Textauszug
Dies ist für viele eine Umstellung innerhalb ihres Prozesses. Daraus abgeleitet, also aus der Master-Definition, ergeben sich direkte Anforderungen an das System. Stichworte wie Audit-Trail oder elektronische Signatur bedürfen der besonderen Erwähnung.
Sollte mein Unternehmen am amerikanischen Markt tätig sein, muss ich die FDA darüber informieren, dass ich beabsichtige eine elektronische Signatur zu verwenden. Sollte ich dies bewusst oder unbewusst unterlassen, könnte dies im Falle eines Audits zu Komplikationen führen.
Grundlage für die Verwendung der Signatur ist ein validiertes System. Ist das System ordnungsgemäß validiert, aber die Meldung noch nicht an die FDA versendet worden, gelten alle Unterschriften im System als nicht geleistet. Und was dies für ein Unternehmen bedeutet, brauche ich hier nicht zu erwähnen.
Bezüglich der Validierung eines SAP-Systems ist der rein funktionsorientierte Ansatz immer mehr durch den prozessorientierten Ansatz ersetzt worden. Das bedeutet, es muss eine klare Definition und ein Verständnis der Prozesse im Unternehmen vorhanden sein.
Ein ERP-System hat viele unterschiedliche Aufgaben und ist dementsprechend komplex. Ein solches System stellt bzw. sollte die entsprechenden unternehmerischen Prozesse darstellen.
Da nicht alle Bereiche/ Prozesse, z. B. Finanzen & Controlling, GxP-relevant sind, ist eine entsprechende Vorgehensweise zu definieren, die die Anforderungen bezüglich der „Compliance" und der wirtschaftlichen Aspekte genüge tut.
Welches Vorgehensmodell empfehlen Sie der pharmazeutischen Industrie?
F. Wallrafen: Die Herausforderung heutzutage ist es, eine SAP-Einführung und Validierung im regulierten Umfeld kostengünstig, schnell und mit einem vertretbaren Aufwand durchzuführen.
Bei der Implementierung und Validierung von SAP-Systemen sollte daher ein Vorgehensmodell verwendet werden, dass als Grundlage die Prozesssicht hat. Beratungsunternehmen wie DHC bieten hierzu spezielle Referenzmodelle, die auf Basis von „Best Practice" Wissen, eine schnelle Prozessaufnahme bzw. -abgleich erlauben. Eine solche Prozessbeschreibung erfolgt in drei Ebenen.
„Ein gut definiertes Testmanagement reduziert den Testaufwand und Kosten" Die erste Ebene stellt die so genannte „process landscape" des Unternehmens dar (Wertschöpfungskette). Die zweite Ebene stellt die „Business Processes" dar. Hier werden weitestgehend die Geschäftsprozesse abgebildet und entsprechenden (organisatorischen) Schnittstellen definiert und ungesetzt.

Untersuchte Daten

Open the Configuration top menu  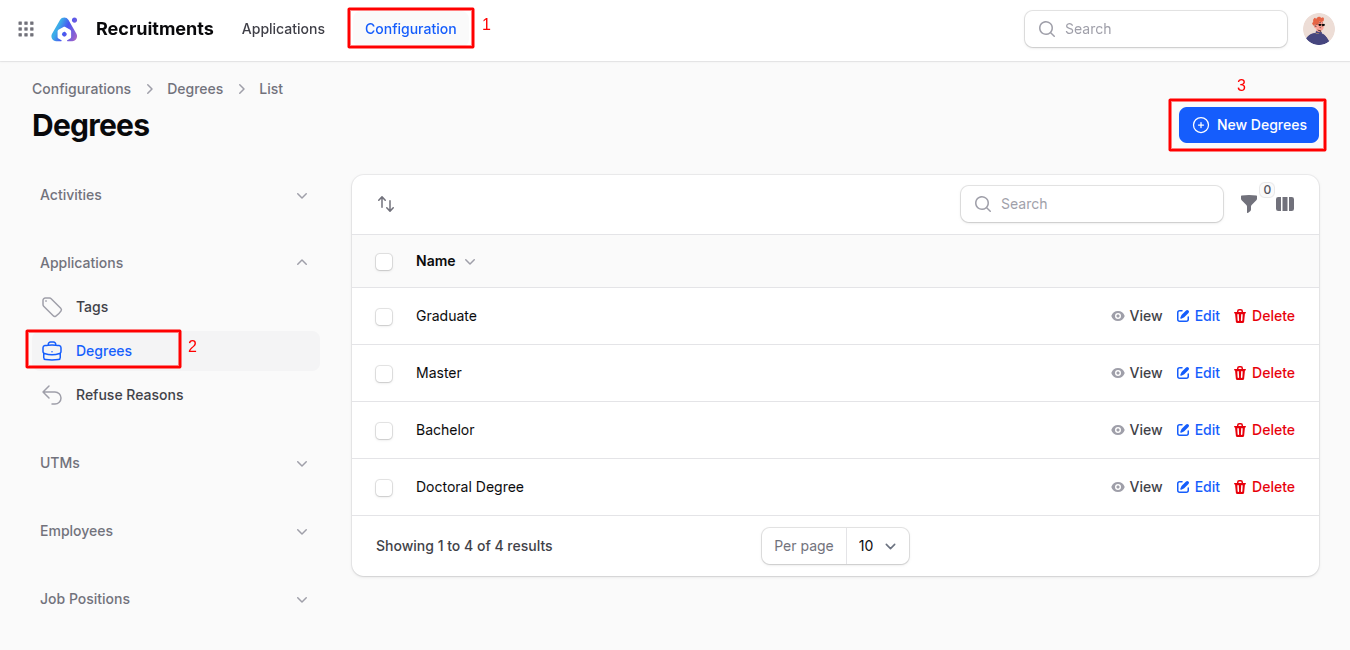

==

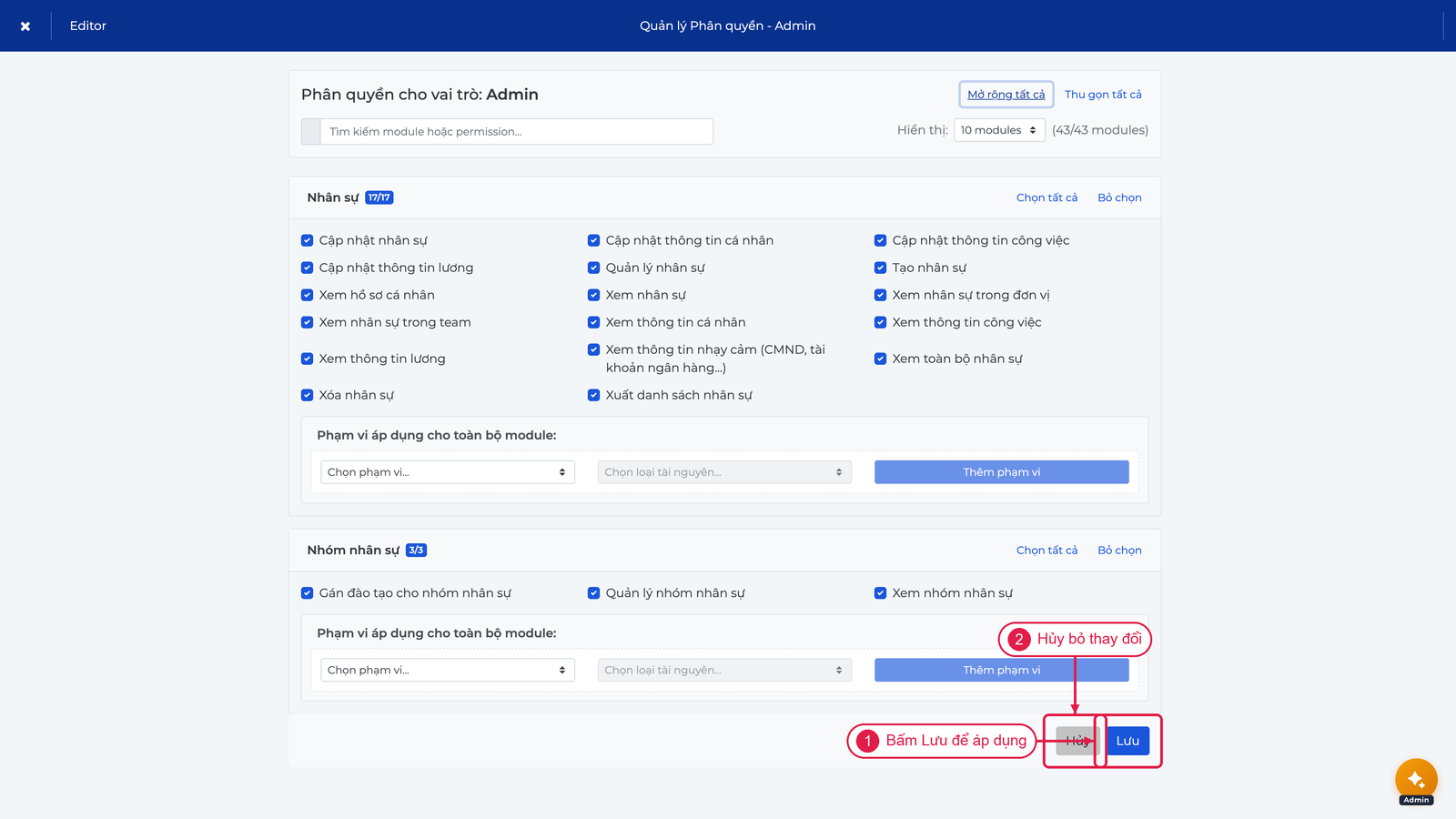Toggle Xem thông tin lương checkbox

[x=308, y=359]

Zu bearbeiten
1. Übertragen Sie den Satz „Grundlage für die Verwendung der Signatur ist ein validiertes System." aus dem Auszug zur SAP-Validierung ins Englische.
2. Führen Sie den Auszug zur SAP-Validierung im Anschluss an seinen letzten Satz fort.
Die Auflistung stammt aus einer anderen Quelle als der Textauszug.

Lösungen
1. The basis for using the signature is a validated system.

2.
Auf der untersten Ebene werden die einzelnen Funktionen des Systems betrachtet und entsprechend den Anforderungen innerhalb des Systems umgesetzt. (Abb. 1). Leider ist dies in vielen Unternehmen heute noch nicht klar strukturiert bzw. etabliert. Durch die Verwendung von Referenzprozessen lassen sich somit Implementierungs- und Validierungsaufwände signifikant senken.
So ist zum Beispiel die GxP-Relevanz anhand der Prozessdarstellungen und Beschreibungen einfach und sicher zu bewerten. Auf Basis dieser Betrachtung können die für die Validierung relevanten Prozesse definiert werden. Die Grundlage der Validierung stellt das so genannte "V-Modell" dar, das den Zyklus der Validierung verdeutlicht (Abb. 2).
Das V-Model ist sicherlich ein brauchbares Vorgehensmodell für die Softwarevalidierung, aber es muss auf die Anforderungen des ERP-Systems angepasst und prozessorientiert angewandt werden. Die DHC hat dazu eine Vorgehensweise entwickelt und das V-Modell entsprechend.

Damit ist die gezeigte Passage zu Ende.